To find a large stack of mail to sift through after returning from a long-overdue vacation was to be expected.

To find a large stack of mail to sift through after returning from a long-overdue vacation was to be expected.

But within that stack was one letter that caught Diane Martindale almost completely by surprise.

“I had resigned myself to ‘well that didn’t happen’,” Martindale said of an appointment to the Washington State Arts Commission. “I thought the time period of when the appointments would be made and announced had already passed. And I hadn’t heard anything.”

Instead, the governor’s office just hadn’t gotten around to considering applications or new appointments to various state boards because of unfinished state budgetary business that prompted a special six-week session of the state legislature and interrupted a timely appointment process. Martindale opened the envelope to discover that, by appointment of Gov. Jay Inslee, she is now San Juan County’s representative on the state Arts Commission.

Bruce Orchid served on the commission for 12 years, beginning in 1988.

“I’ll say that I was pleasantly surprised, to say the least,” she said. “I take it an indication about how much art goes on here and the level of talent, and how much the arts contribute to the islands economically.”

Created in 1961, the Washington State Arts Commission reviews applications and approved grants to organizations and communities large and small in the visual and performing arts, and in writing. Its mission is to speak to the value of public art, build leadership from and for the arts, strengthen art education in the schools, document the economic impact of the arts, and acquire and care for artwork in the official state art collection, much of which is on display at the state’s K-12 public schools, colleges, universities and state agencies.

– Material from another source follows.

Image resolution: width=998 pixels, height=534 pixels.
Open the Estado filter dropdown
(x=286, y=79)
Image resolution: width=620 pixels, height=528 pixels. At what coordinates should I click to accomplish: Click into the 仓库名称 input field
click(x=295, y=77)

Although skilled in the craft of quilt making, Martindale, owner of Acquisitions, an art consulting business, downplays her artistic talents. But as an advocate and ambassador of the arts, Martindale believes that her enthusiasm and energy would rival just about anyone’s.

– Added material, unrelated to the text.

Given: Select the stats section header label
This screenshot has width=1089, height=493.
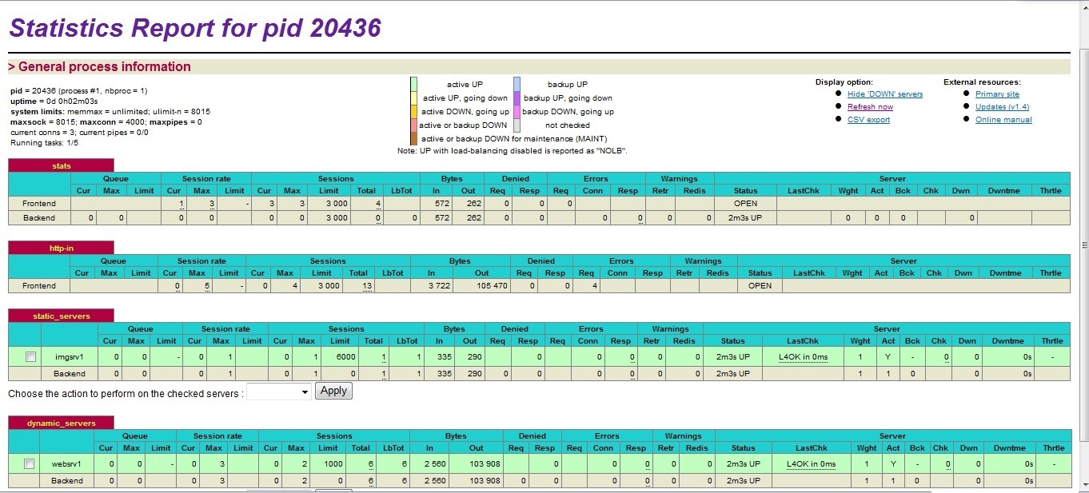Looking at the screenshot, I should tap(61, 166).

A former marketing consultant specializing in the medical equipment industry, Martindale is chairwoman of the library’s art committee, a member of the Island Arts League board of directors and the San Juan County Arts Council, an advisor to the San Juan Islands Museum of Art (she authored and landed grants to fund IMA’s public schools art education project and Family Arts Days), and a supporter of the 100 Friends of Old Island Barns.

She also volunteers with the Community Arts Theatre Society, is a member of Women in the Visual and Literary Arts and was a board member of the Houston Ebony Opera Guild before relocating to San Juan Island.

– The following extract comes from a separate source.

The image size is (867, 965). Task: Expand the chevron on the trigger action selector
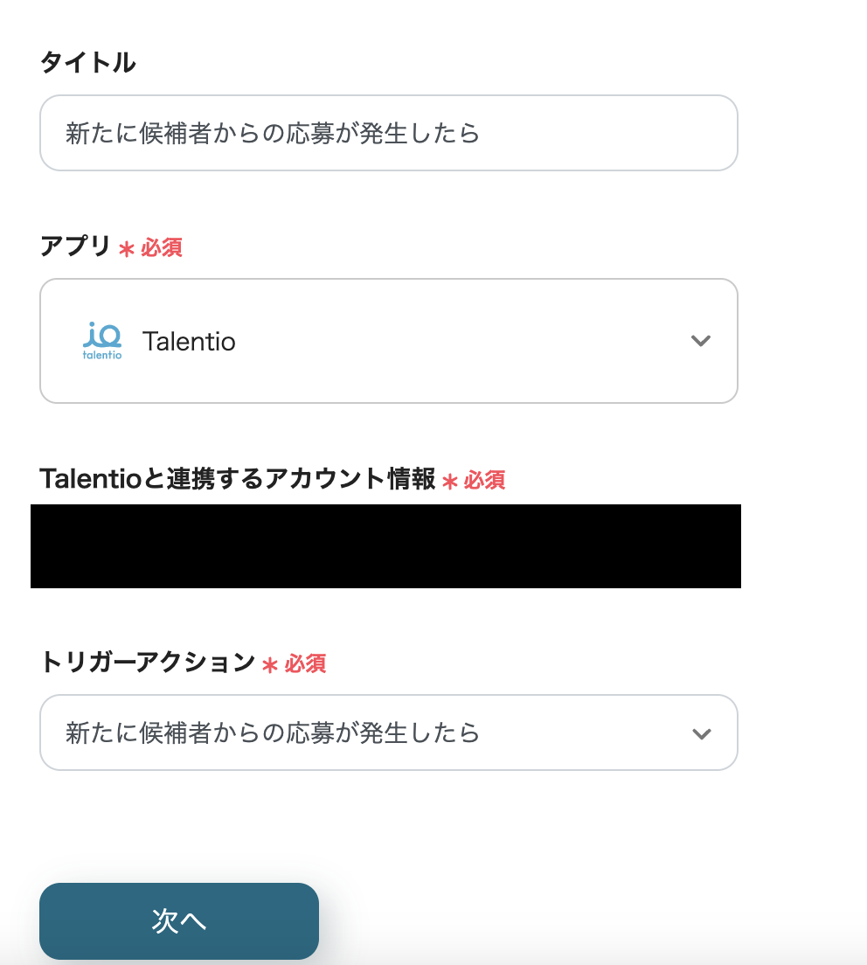(701, 732)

“In my cover letter with my application I said that there are probably plenty of people more qualified than me for the position,” Martindale recalls. “But I also said that my dedication and enthusiasm for the arts would rival just about anyone’s.”

The state arts commission consists of 19 appointees who serve three-year terms. Martindale, one of four new commission appointees, expects to begin her tenure at the panel’s first meeting in November. She anticipates being inundated with homework, numerous grant applications will need to be reviewed, to get up to speed and to be prepared for that meeting.

And that’s precisely where she had hoped to be.

“The arts are always changing,” she said. “You just never get bored.”